### What you should do
Turn the rows below into a JSON list of strings, one string per line, with the blank lines left out.

### Records for the task
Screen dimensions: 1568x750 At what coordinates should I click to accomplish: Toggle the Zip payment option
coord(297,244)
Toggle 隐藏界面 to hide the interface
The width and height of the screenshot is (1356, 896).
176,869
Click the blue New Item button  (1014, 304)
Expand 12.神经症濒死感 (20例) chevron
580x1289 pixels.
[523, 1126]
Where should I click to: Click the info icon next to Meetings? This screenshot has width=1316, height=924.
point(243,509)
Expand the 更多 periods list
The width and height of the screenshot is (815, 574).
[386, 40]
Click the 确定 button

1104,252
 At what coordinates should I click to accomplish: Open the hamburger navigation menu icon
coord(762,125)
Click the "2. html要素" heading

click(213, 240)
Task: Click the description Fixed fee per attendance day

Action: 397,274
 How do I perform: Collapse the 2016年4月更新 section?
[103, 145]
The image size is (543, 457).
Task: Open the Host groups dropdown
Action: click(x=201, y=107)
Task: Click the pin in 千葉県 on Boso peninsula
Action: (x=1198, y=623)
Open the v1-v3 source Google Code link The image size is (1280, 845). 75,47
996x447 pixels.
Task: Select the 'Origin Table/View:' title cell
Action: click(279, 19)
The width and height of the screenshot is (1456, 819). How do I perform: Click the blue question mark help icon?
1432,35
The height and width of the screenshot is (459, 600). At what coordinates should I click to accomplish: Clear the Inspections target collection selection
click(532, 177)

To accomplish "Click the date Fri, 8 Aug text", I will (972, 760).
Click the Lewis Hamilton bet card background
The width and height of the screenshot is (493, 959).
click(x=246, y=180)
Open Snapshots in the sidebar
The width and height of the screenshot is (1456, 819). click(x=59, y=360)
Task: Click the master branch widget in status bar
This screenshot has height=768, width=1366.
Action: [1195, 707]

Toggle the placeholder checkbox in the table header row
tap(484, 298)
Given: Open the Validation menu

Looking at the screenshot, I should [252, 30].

### Task solution
[
  "Screen dimensions: 1568x750 At what coordinates should I click to accomplish: Toggle the Zip payment option",
  "coord(297,244)",
  "Toggle 隐藏界面 to hide the interface",
  "The width and height of the screenshot is (1356, 896).",
  "176,869",
  "Click the blue New Item button  (1014, 304)",
  "Expand 12.神经症濒死感 (20例) chevron",
  "580x1289 pixels.",
  "[523, 1126]",
  "Where should I click to: Click the info icon next to Meetings? This screenshot has width=1316, height=924.",
  "point(243,509)",
  "Expand the 更多 periods list",
  "The width and height of the screenshot is (815, 574).",
  "[386, 40]",
  "Click the 确定 button",
  "1104,252",
  " At what coordinates should I click to accomplish: Open the hamburger navigation menu icon",
  "coord(762,125)",
  "Click the \"2. html要素\" heading",
  "click(213, 240)",
  "Task: Click the description Fixed fee per attendance day",
  "Action: 397,274",
  " How do I perform: Collapse the 2016年4月更新 section?",
  "[103, 145]",
  "The image size is (543, 457).",
  "Task: Open the Host groups dropdown",
  "Action: click(x=201, y=107)",
  "Task: Click the pin in 千葉県 on Boso peninsula",
  "Action: (x=1198, y=623)",
  "Open the v1-v3 source Google Code link The image size is (1280, 845). 75,47",
  "996x447 pixels.",
  "Task: Select the 'Origin Table/View:' title cell",
  "Action: click(279, 19)",
  "The width and height of the screenshot is (1456, 819). How do I perform: Click the blue question mark help icon?",
  "1432,35",
  "The height and width of the screenshot is (459, 600). At what coordinates should I click to accomplish: Clear the Inspections target collection selection",
  "click(532, 177)",
  "To accomplish \"Click the date Fri, 8 Aug text\", I will (972, 760).",
  "Click the Lewis Hamilton bet card background",
  "The width and height of the screenshot is (493, 959).",
  "click(x=246, y=180)",
  "Open Snapshots in the sidebar",
  "The width and height of the screenshot is (1456, 819). click(x=59, y=360)",
  "Task: Click the master branch widget in status bar",
  "This screenshot has height=768, width=1366.",
  "Action: [1195, 707]",
  "Toggle the placeholder checkbox in the table header row",
  "tap(484, 298)",
  "Given: Open the Validation menu",
  "Looking at the screenshot, I should [252, 30]."
]